Issue 17, 2020
From the journal:

New Journal of Chemistry

Highly flexible few-layer Ti3C2 MXene/cellulose nanofiber heat-spreader films with enhanced thermal conductivity

Guichen Song,ab   Ruiyang Kang,a   Liangchao Guo,a   Zulfiqar Ali,ac   Xiaoyong Chen,d   Zhenyu Zhang, ORCID logo *e   Chao Yan, ORCID logo f   Cheng-Te Lin, ORCID logo ac   Nan Jiang*ac  and  Jinhong Yu ORCID logo *ac  

* Corresponding authors

a Key Laboratory of Marine Materials and Related Technologies, Zhejiang Key Laboratory of Marine Materials and Protective Technologies, Ningbo Institute of Materials Technology and Engineering, Chinese Academy of Sciences, Ningbo 315201, China
E-mail: jiangnan@nimte.ac.cn, yujinhong@nimte.ac.cn

b Ningbo Key Laboratory of Specialty Polymers, School of Material Science and Chemical Engineering, Ningbo University, Ningbo 315211, P. R. China

c Center of Materials Science and Optoelectronics Engineering, University of Chinese Academy of Sciences, Beijing 100049, China

d School of Chemistry and Chemical Engineering, North University of China, Taiyuan 030051, China

e Key Laboratory for Precision and Non-Traditional Machining Technology of Ministry of Education, Dalian University of Technology, Dalian 116024, China
E-mail: zzy@dlut.edu.cn

f School of Materials Science and Engineering, Jiangsu University of Science and Technology, Zhenjiang, 212003, China

Abstract

MXenes, two-dimensional transition metal carbides, exhibit excellent properties in many fields such as energy storage.

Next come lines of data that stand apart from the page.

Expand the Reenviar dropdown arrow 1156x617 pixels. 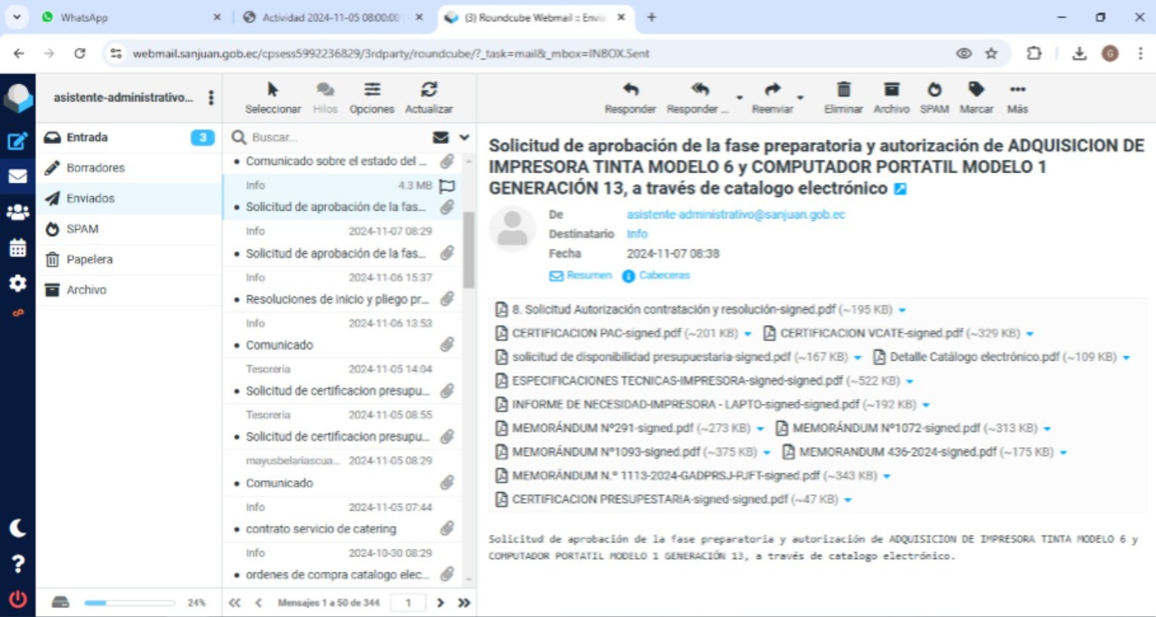coord(800,97)
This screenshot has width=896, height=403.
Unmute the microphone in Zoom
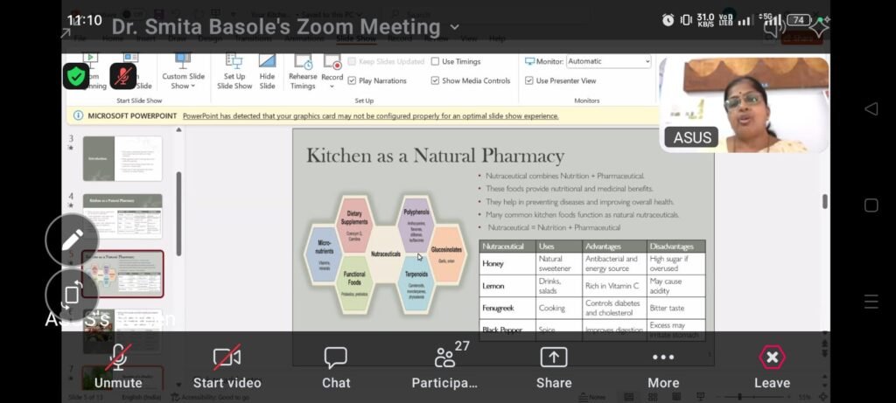pyautogui.click(x=118, y=366)
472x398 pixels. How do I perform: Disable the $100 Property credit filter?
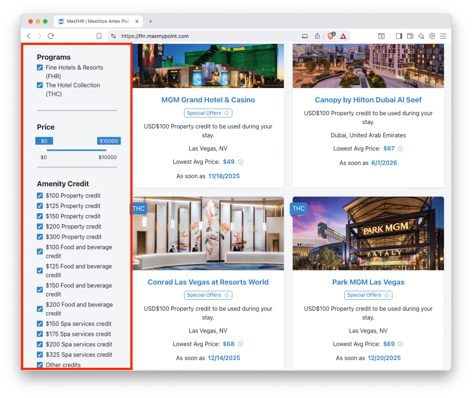tap(40, 195)
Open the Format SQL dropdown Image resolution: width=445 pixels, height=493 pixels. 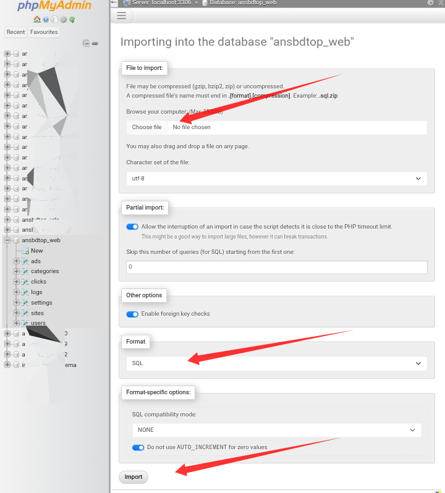coord(276,363)
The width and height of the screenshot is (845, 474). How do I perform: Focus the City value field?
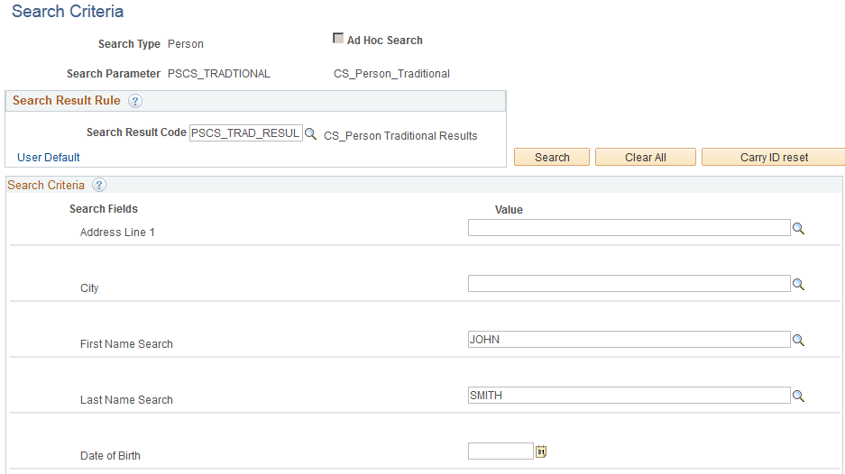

The first discovered, Ti3C2, has been widely used in lithium ion batteries. However, thermal properties and delamination of few-layer MXenes have been insufficiently explored. In this work, few-layer Ti3C2 nanosheets were prepared under ultra-high pressure and by low temperature exfoliation. Furthermore, a flexible cellulose nanofiber (CNF)/Ti3C2 composite film was fabricated by simple vacuum-assisted filtration. The heat spreader of Ti3C2/CNF paper exhibits in-plane and out-of-plane thermal conductivities of 11.57 and 1.57 W m−1 K−1 with 50 wt% loading of filler, respectively. Moreover, the synthesized Ti3C2/CNF composite films presented outstanding flexibility because the films can be folded to any shape, which enables Ti3C2/CNF composite films to be potentially applied in flexible electronic devices for heat dissipation.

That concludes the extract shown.